Rehearing En Banc Denied February 3, 1969.

RIVES, Circuit Judge.

The roots of this litigation extend back for more than 26 years to July 6, 1942 when Huey R. Lee was arrested and charged with the murder of his father. His trial resulted in a judgment of conviction for murder in the first degree with punishment fixed at life imprisonment.

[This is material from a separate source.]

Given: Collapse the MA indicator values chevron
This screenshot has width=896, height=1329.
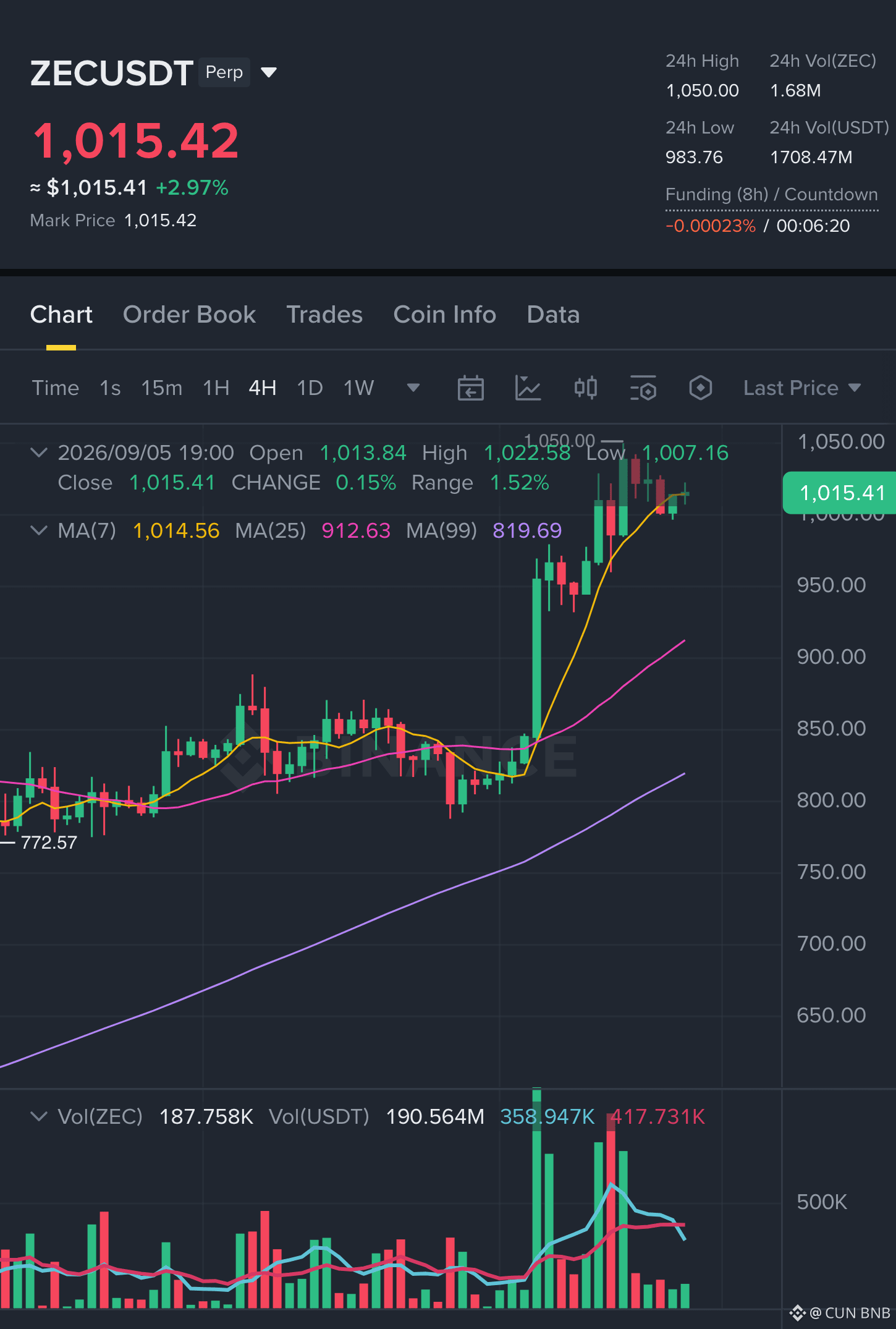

Since that judgment was affirmed by the Supreme Court of Alabama,1 and certiorari denied by the Supreme Court of the United States,2 it has been the subject of continuous and repeated post-conviction hearings, state and federal, which have been adequately recited in earlier opinions of this Court.3 This Court's 1967 en banc decision reversed the district court's dismissal of the petition for habeas corpus and remanded the case with specific directions formulated in the light of Pate v. Robinson, 1966, 383 U.S. 375, 86 S.Ct. 836, 15 L.Ed.2d 815. The en banc Court directed:

"* * * that the state be afforded an opportunity promptly to demonstrate to the trial court that there has actually been a determination of Lee\'s mental capacity to stand trial on or about October 27 and 28, 1943, in default of which the trial court shall proceed to a disposition of the case in the light of the Supreme Court\'s decision in Pate v. Robinson, supra. This court concludes after careful consideration of the Supreme Court\'s decision and opinion in that case that it will be the duty of the trial court, under such circumstances, to decide whether it can conduct an adequate hearing on the question of Lee\'s competency to stand trial in 1943. If it cannot, it will be under the obligation to set aside the judgment of conviction and remand the case to the state courts for a new trial at which time it will, of course, be open to Lee to have an adequate hearing on his then mental capacity to stand trial.
"Upon the remand of this case it will also be permissible for appellant to develop in a factual way any contention as to the alleged conspiracy which he has heretofore vaguely charged and to allege any other basis for habeas corpus relief which he considers appropriate."

Lee v. Alabama, 1967, 5 Cir., 386 F.2d 97, 108.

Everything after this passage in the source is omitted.